The GPU Status View
On this page:
Along with using GPUs and other hardware accelerator processing units designed for HPC computing, programmers may also incorporate hybrid parallelism combining multiple MPI processes with other multi-threaded and device-aware programming models intended to effectively harness on-node parallelism, such as OpenMP.
Given the scales and number of layers involved, global GPU analysis features are required to be able to determine the execution state of one or more GPUs in a job. For example, a process running code on a single GPU may contain tens of thousands of executing lanes (i.e., threads). The individual lanes are grouped into warps of 32 lanes while hundreds of warps are grouped into blocks. Thousands of blocks are then spread across dozens of streaming multiprocessors.
Compounding the complexity found on a single GPU, a single process may be running code on multiple GPUs, and that process may be part of an MPI job consisting of tens, hundreds, or even thousands of processes, each running code on their own GPUs.
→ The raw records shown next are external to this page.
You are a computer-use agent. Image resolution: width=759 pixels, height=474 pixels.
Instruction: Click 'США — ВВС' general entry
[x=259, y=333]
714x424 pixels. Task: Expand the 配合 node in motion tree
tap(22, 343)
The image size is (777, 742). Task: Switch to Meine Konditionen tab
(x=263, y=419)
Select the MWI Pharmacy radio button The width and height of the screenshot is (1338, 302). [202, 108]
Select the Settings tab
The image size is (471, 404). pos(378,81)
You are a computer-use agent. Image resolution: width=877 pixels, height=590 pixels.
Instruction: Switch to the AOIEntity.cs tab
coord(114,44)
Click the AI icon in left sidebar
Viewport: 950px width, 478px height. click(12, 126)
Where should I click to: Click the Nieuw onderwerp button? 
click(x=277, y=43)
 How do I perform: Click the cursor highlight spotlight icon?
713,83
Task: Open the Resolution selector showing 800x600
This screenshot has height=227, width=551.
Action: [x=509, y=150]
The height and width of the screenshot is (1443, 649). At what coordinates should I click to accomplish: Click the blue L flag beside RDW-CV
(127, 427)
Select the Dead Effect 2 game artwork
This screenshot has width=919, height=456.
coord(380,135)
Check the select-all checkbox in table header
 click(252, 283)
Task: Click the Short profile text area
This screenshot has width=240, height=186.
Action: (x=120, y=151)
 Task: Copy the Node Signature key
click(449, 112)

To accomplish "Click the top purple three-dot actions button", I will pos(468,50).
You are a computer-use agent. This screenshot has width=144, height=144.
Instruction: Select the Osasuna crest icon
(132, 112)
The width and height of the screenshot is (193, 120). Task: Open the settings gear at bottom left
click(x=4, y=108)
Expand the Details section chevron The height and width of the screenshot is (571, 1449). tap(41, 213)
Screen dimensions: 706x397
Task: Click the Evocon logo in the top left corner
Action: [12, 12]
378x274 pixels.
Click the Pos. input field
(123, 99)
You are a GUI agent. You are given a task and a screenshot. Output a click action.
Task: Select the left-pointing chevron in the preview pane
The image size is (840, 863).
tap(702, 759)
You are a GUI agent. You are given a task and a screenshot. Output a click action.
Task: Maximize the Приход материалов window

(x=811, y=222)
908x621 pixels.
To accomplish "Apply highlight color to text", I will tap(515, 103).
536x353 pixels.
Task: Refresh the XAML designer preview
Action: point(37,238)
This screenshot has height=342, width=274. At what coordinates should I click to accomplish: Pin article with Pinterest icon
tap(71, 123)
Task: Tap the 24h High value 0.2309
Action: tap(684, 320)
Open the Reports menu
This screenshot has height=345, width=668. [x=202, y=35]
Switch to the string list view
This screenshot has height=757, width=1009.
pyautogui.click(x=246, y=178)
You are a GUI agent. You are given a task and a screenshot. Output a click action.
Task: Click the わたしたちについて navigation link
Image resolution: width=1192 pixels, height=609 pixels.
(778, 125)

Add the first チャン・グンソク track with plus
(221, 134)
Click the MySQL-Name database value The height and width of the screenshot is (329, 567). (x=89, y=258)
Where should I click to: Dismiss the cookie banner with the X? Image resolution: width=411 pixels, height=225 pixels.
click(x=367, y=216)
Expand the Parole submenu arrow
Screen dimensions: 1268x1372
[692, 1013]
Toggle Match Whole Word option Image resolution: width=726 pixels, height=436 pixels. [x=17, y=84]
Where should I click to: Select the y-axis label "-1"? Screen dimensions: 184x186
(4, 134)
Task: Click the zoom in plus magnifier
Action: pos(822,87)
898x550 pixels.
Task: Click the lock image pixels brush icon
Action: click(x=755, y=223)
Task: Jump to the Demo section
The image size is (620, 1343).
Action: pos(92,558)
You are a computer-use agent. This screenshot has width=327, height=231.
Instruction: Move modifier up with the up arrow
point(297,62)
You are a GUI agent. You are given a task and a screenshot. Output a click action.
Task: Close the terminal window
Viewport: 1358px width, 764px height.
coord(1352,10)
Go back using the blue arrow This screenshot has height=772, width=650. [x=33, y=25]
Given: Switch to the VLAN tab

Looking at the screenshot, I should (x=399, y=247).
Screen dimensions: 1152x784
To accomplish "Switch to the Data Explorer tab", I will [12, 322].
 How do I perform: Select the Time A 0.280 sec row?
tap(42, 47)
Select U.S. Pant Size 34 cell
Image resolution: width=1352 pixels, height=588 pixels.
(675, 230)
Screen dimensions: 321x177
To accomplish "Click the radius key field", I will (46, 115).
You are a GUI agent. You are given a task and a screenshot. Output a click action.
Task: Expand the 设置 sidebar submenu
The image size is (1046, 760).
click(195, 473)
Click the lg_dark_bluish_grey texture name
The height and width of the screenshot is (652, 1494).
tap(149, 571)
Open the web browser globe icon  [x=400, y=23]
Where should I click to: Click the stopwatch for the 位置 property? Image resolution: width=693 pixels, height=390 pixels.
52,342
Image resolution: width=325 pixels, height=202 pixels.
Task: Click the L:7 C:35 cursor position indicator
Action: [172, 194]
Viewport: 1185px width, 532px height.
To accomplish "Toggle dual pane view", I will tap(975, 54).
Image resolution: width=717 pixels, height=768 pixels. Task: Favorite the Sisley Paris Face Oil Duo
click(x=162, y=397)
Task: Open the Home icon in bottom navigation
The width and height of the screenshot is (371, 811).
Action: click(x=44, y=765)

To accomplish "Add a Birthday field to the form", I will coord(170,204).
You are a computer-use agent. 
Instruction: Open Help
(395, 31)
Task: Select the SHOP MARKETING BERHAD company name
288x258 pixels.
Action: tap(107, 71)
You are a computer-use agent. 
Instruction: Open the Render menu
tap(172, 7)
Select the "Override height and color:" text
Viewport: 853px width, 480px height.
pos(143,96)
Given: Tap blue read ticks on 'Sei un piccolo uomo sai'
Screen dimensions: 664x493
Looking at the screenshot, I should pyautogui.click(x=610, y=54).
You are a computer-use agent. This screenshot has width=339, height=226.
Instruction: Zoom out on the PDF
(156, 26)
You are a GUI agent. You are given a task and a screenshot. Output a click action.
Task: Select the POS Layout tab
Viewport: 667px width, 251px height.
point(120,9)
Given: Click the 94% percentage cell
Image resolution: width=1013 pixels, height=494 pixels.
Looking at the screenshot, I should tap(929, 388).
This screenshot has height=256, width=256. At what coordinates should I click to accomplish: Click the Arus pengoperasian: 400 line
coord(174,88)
Even a modest-sized MPI job may consist of millions of blocks and tens of millions of lanes.
The GPU Status view provides the ability to filter, sort, and aggregate GPU execution status and to control the focus to support setting group, process, and device (CUDA context thread) widths.
Using this view, you can:
-
Aggregate and filter the GPU status information from one or more GPU devices and from one or more processes, based on a number of user-selected state variables.
By default, the selected state variables used in the aggregation include the process ID, the device, the CUDA thread execution state (i.e., stopped, breakpoint, etc.), the function, and the GPU physical device information (SM, warp, lane).
-
Sort the output by any of the state variables used in the aggregated tree output.
-
Change the focus width of the view to show the status for either a group (control or share group), a single process (the current process in focus in the UI), or a single TotalView CUDA context thread.
The GPU Status view is a visual representation in the UI of the CLI command dgpu_status.
To turn on the view, load a GPU program, then select Windows > Views > GPU Status. The view is empty until the program starts running.
The view also opens automatically when TotalView recognizes a kernel loaded on the device and a CUDA context thread is created.
The GPU Status View Focus Options
Figure 137 shows the view after a program has loaded a GPU kernel and stopped at a breakpoint. By default, the view displays the process ID, physical GPU coordinates, function name, and execution state.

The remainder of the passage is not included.